Galactic Time

Curio & Co. looks at the complicated timekeeping of science fiction futures, especially the Star Years of classic 1960s animated series Spaceman Jax and the Galactic Adventures. Image courtesy of Curio and Co.

Meeting with a species from another planet starts to get tricky when it’s time to synchronize your watches.

The dates in Spaceman Jax’s world are complicated and unwieldy. Spaceman Jax was born in 6324 1/2, Tarloc was born in 6298 3/5 and he started his first company in 6304 1/9… which I guess would be 20.3888888889 years before Jax was born? Putting the dates in fractions – and such ridiculous ones at that (a 17th of a year?) is pretty funny, but I certainly hope that once our society gets that far into the future, we’ll be using an easier form of timekeeping.

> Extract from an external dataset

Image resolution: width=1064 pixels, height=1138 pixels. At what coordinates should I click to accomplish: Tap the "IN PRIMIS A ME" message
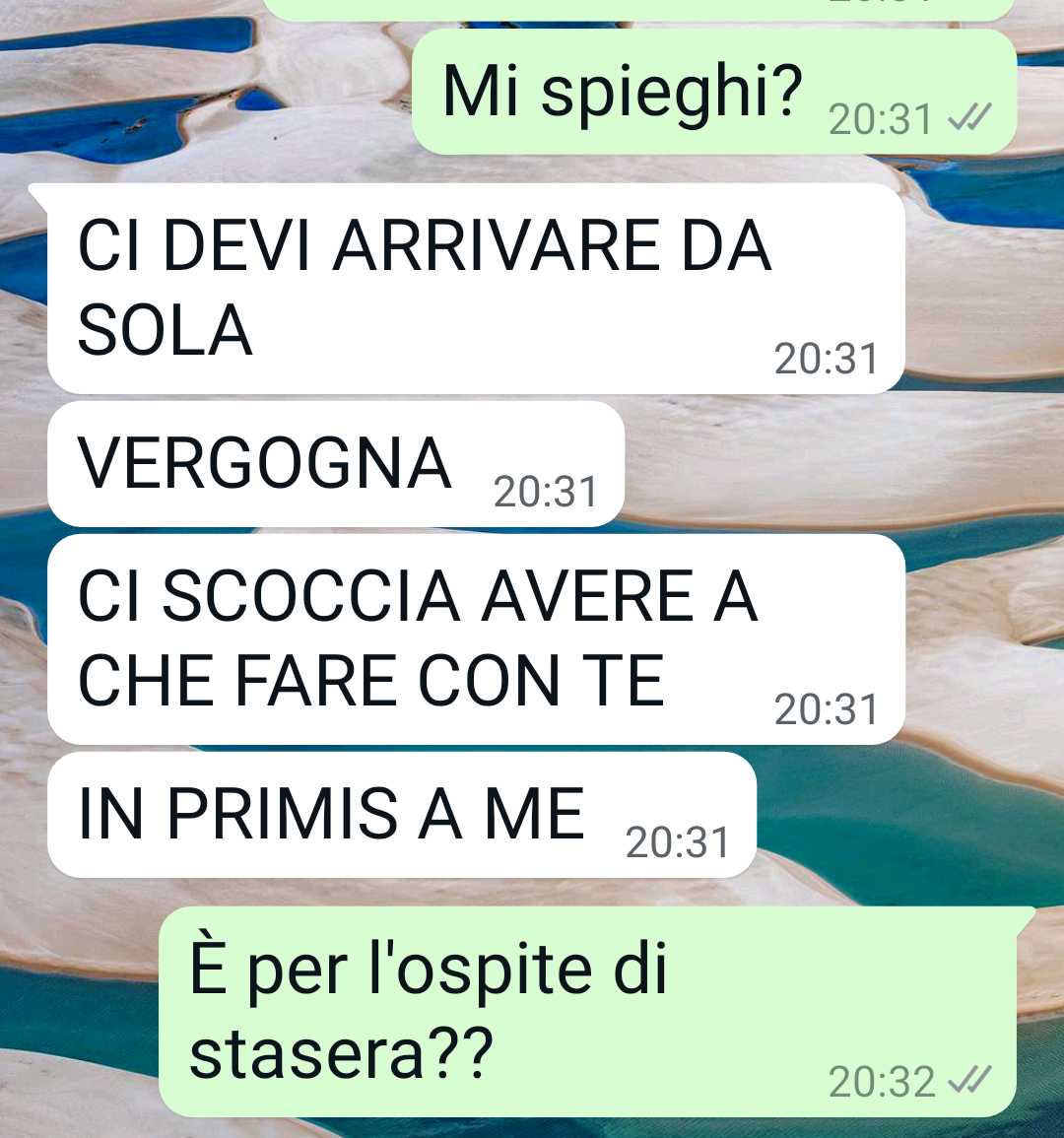tap(402, 814)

Science Fiction doesn’t seem to see it that way, though. Tales of other galaxies and inter-planetary communities are filled with Metric Time or Universal Universe Time or Megaseconds, which could really leave you hanging when someone tells you “just a second.” Men in Black uses a Galactic Standard Week, which is an hour of our time, and the Star Wars universe keeps time from the 368-day calendar of the planet Coruscant. Even Star Trek’s stardate system is pretty inconsistent – something to do with time dilation (or so Mr. Spock says). All of which starts to make Spaceman Jax’s Star Years (such as 6348 7/8, the year his home planet Tiberion 3 was destroyed) seem pretty standard, I guess.

Still, I hope we have something worked out by the time we get together with the Little Green Men of our own solar system. Considering that a day on Mercury is about 59 days on Earth, scheduling the committee meetings alone will be a mess.